This Point in My Life

Whoever said aging was graceful, didn’t age, otherwise they’d know there’s nothing really graceful about it. Trying to get out of bed is anything but graceful. Not to mention putting on my jeans or socks, or trying to retrieve something I’ve dropped on the floor. Which is pretty often. My body doesn’t like to bend especially in the morning. Once I get up and move around a bit my body does a pretty good job of lubricating all those stiff joints. I’m also finding that my mind and body are no longer on the same page. And, more often than not…not even in the same book!

Yes, I’m having an awakening of sorts as I face the realities of aging. Realities I find to be quite ungraceful and most unpleasant.

I love yard work. But, I’m feeling the fruits of that autumn labor now with a very irritated lumbar disc. I can no longer dig, rake, or even pull like I used to. Not so long ago, I was as strong as an Amish workhorse. But now my new best friends have become my inversion table and an old floral heating pad.

The feeling of slowly losing some independence is almost more painful than actual physical pain. I am coming to the realization I might not be able do things I once enjoyed.

I’ve been trying to explain this aging process, my aging process, to my younger generation. They want to believe I am ageless. I can sympathize with them as I thought my parents were ageless too. But, I’m not ageless, nor am I timeless, and neither were my parents. I’m beginning to show signs of wear and tear. I just read that it takes approximately 2,000 years for a rubber tire to breakdown. I’m not made of rubber…or even steel, for that matter.

This is unfamiliar territory to me, as with everyone who reaches this age. The journey was quite eventful but rather quick. I am still trying to sort it all out myself so it is difficult to explain to younger people.

I do know there is a total, more serious shift on how I view life (and death) and everything they encompass.

unfamiliar territory

At this point in my life, my focus is now:

…what do I want to do,

…what do I need to do,

…and how am I going to get it all done,

….before I can’t.

Don’t get me wrong. This is not a doom and gloom post. There is so much to enjoy at this age. It’s pretty great to finally have peace with who I am. I now own a more patient spirit – which I worked really hard for. And then there is this freedom like I’ve never felt before.

This point in my life is confusing yet wonderful. But it also needs to be understood, to some extent. I think differently now because I need to. It’s as though I’m preparing for this amazing, once-in-a-lifetime trip, (which I am, actually) and I’m gathering things of necessity, and of joy, to put in my suitcase. (Suitcases. Plural. My kids know how I pack. 🙂)

So instead of focusing on what I cannot do, I will focus on new things that I’m able to do. Just as I am unable to run anymore since my hip replacement, I can replace it with hiking because that interests me as well. As for as my yard work, I can still play in the dirt to an extent as I tend to my hosta bed and plant flowers.

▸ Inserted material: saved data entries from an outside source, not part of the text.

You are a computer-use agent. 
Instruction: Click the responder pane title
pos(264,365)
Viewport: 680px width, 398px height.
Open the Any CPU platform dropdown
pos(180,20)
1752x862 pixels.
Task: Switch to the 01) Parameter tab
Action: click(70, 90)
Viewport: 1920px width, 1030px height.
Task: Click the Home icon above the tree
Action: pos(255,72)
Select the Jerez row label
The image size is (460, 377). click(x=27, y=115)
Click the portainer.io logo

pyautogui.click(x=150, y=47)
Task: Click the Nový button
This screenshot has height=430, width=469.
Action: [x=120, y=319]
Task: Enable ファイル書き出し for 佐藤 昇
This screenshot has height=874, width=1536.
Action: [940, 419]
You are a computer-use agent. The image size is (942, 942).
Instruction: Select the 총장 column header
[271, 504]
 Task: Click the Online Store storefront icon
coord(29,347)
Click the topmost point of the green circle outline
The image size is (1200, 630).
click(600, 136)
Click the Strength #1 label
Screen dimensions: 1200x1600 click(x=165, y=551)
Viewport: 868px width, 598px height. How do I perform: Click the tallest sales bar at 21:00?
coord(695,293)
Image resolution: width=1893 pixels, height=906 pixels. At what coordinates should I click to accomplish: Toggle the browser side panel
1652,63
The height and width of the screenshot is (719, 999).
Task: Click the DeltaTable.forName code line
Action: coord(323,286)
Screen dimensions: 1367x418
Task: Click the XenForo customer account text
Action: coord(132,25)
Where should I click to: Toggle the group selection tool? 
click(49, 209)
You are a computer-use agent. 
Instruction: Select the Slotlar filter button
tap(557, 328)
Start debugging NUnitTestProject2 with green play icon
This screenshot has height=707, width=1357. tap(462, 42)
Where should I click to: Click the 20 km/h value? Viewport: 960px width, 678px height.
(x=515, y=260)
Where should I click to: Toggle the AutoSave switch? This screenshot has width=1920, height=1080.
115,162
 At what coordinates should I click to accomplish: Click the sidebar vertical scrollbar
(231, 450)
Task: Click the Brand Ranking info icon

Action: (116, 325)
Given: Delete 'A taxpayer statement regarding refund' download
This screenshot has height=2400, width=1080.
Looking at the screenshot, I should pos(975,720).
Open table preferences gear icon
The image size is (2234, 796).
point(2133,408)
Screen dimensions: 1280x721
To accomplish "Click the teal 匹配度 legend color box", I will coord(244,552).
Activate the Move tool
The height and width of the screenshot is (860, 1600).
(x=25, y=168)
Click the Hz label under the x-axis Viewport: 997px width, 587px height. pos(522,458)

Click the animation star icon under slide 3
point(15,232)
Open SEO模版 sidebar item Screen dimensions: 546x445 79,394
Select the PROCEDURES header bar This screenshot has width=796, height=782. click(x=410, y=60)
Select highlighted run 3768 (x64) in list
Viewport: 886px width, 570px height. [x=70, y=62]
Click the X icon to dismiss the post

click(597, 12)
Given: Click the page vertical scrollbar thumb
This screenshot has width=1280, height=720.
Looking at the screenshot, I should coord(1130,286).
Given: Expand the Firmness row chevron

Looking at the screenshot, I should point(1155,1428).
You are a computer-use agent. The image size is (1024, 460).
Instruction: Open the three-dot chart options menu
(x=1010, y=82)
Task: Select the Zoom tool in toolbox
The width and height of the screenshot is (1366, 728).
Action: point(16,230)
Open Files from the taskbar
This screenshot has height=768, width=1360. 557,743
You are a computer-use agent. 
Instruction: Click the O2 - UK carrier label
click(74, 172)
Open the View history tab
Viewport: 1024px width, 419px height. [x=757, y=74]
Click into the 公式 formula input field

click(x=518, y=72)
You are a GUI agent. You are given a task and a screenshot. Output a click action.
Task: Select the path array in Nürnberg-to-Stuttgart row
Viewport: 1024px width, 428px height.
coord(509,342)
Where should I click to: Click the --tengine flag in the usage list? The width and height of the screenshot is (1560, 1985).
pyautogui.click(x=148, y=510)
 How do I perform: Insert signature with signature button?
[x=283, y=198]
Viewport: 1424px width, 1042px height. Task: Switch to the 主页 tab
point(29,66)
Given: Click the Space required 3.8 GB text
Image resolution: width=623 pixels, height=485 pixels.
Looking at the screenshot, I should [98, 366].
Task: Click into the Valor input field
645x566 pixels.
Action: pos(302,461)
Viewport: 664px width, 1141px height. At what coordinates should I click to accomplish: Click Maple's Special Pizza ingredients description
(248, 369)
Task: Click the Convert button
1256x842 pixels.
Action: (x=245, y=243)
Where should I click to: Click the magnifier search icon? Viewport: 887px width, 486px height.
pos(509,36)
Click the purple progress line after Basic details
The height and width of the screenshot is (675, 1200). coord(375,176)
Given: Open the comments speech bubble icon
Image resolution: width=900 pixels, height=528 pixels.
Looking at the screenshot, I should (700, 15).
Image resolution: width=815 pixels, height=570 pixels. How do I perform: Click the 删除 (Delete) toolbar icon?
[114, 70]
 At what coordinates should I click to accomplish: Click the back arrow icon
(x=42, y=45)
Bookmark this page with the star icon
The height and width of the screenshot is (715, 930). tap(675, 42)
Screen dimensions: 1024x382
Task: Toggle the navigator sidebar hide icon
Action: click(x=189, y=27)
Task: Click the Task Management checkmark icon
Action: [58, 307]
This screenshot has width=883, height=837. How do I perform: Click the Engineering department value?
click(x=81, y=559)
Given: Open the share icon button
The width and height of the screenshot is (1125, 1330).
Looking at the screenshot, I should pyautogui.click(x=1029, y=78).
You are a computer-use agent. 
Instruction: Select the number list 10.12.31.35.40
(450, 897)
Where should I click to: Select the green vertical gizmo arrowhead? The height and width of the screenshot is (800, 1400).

Life is just one short season after another. Each consisting of their own unique challenges and joys. Constantly changing. Always evolving and refining. And as we travel from one season to another, hopefully, we enter each as a better, more passionate person. ♥️

Andi

Photo credits: map by dreamstime.com; my hosta bed

10 thoughts on “This Point in My Life

  1. I love this post Andi…it’s full of your truth and some struggles.
    I think Roosevelt said “Comparison is the thief of joy”
    So if you find yourself comparing yourself even to the younger version of you…then joy is not present. Also – trying to explain to the younger generations or wanting them to understand- takes your present power away ❤️
    You are YOU – god only made one…no matter what stages the body goes through.
    3 years ago a disc ruptured in my lower back…it was excruciating and limiting…at that time…I was supposed to slow down. That was the plan for me.
    Today I am pain free – I can hike walk run play hockey and soccer with the kids I nanny for…
    With GOD ALL THINGS ARE POSSIBLE – out with old ways of living and moving and in with the new…it’s not an ending – these are beginnings and guidance for you to step into YOU.
    Maybe you don’t rake anymore – but you paint garden rocks so make hammocks – the world is very abundant with things for you to discover ❤️🙏❤️Much love

    Liked by 1 person

    1. Thank you, Danielle. I always appreciate your insight. ♥️ There is definitely a world of opportunity for me still. I haven’t given up or thrown in the towel. It’s just sad leaving certain things behind. I have mixed emotions with some things too. But I’m good. You are such a brightness to me. Thank you so much! ♥️♥️

      Liked by 1 person

  2. As someone with a few years on you, I appreciate the complicated passage to the way forward. Indeed, one must find the always-moving balance between acceptance of what can’t be retrieved and holding on to or improving what still can. I’m rooting for you, Andi!

    Liked by 1 person

    1. You may not have many more years on me. 😊 I will be 62 next month. Six kids, ranging from 40 – 21. Life is certainly viewed differently at this age. It’s painful yet good too. If that makes any sense at all. Thanks for rooting for me!